### TASK SET
(a) Print the algorithm notes word for word, starting at "if canReach(city, B)" and ending at "and top != B)".
(b) In the algorithm notes, what should you do when you see a left parenthesis?

### DOCUMENT TEXT
==*==
Algorithm for Infix to Postfix
• For each token
– If it is an operand, insert it immediately in the
result
– If it is an operator
– While stack is not empty AND this operator has
lower precedence than top-of-stack operator
–
pop operator from stack into expression
– push this operator
• Pop remaining operators into expression
Examples
– 6*3+7
63*7+
– 6+3*7
637*+
What about parentheses?
• When you see a left parenthesis, push it on
the stack
• When you see a right parenthesis, pop all
operators back to the left paren
• Why?
– Parentheses delimit a new expression
– Right paren acts like end of expression (pop all
remaining operators at the end)
Example
– (6+3) * 7
63+7*
A Search Problem
• Given a sequence of flight segments, can you
reach one city from the other?
• If there is a flight from A to B, then A and B
are adjacent (A->B)
• If (A->B) and (B->C), we can reach C from A
Recursive Solution (pseudocode)
bool canReach(city A, city B){
If (A == B) return true; //trivial problem
If (adjacent(A,B)) return true; //direct flight
For (each city adjacent to A)
if canReach(city, B) return true;
Return false;
}
Stack-based solution (pseudocode)
bool canReach(city A, city B){
If (A == B) return true; //trivial problem
Else push A onto the stack
While(stack is not empty and top != B)
==*==
### DATA PROVIDED

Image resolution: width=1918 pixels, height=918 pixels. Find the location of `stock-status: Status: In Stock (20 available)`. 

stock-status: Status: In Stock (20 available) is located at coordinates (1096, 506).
==*==
### EXPECTED OUTPUTS
(a)
if canReach(city, B) return true;
Return false;
}
Stack-based solution (pseudocode)
bool canReach(city A, city B){
If (A == B) return true; //trivial problem
Else push A onto the stack
While(stack is not empty and top != B)

(b) Push it on the stack.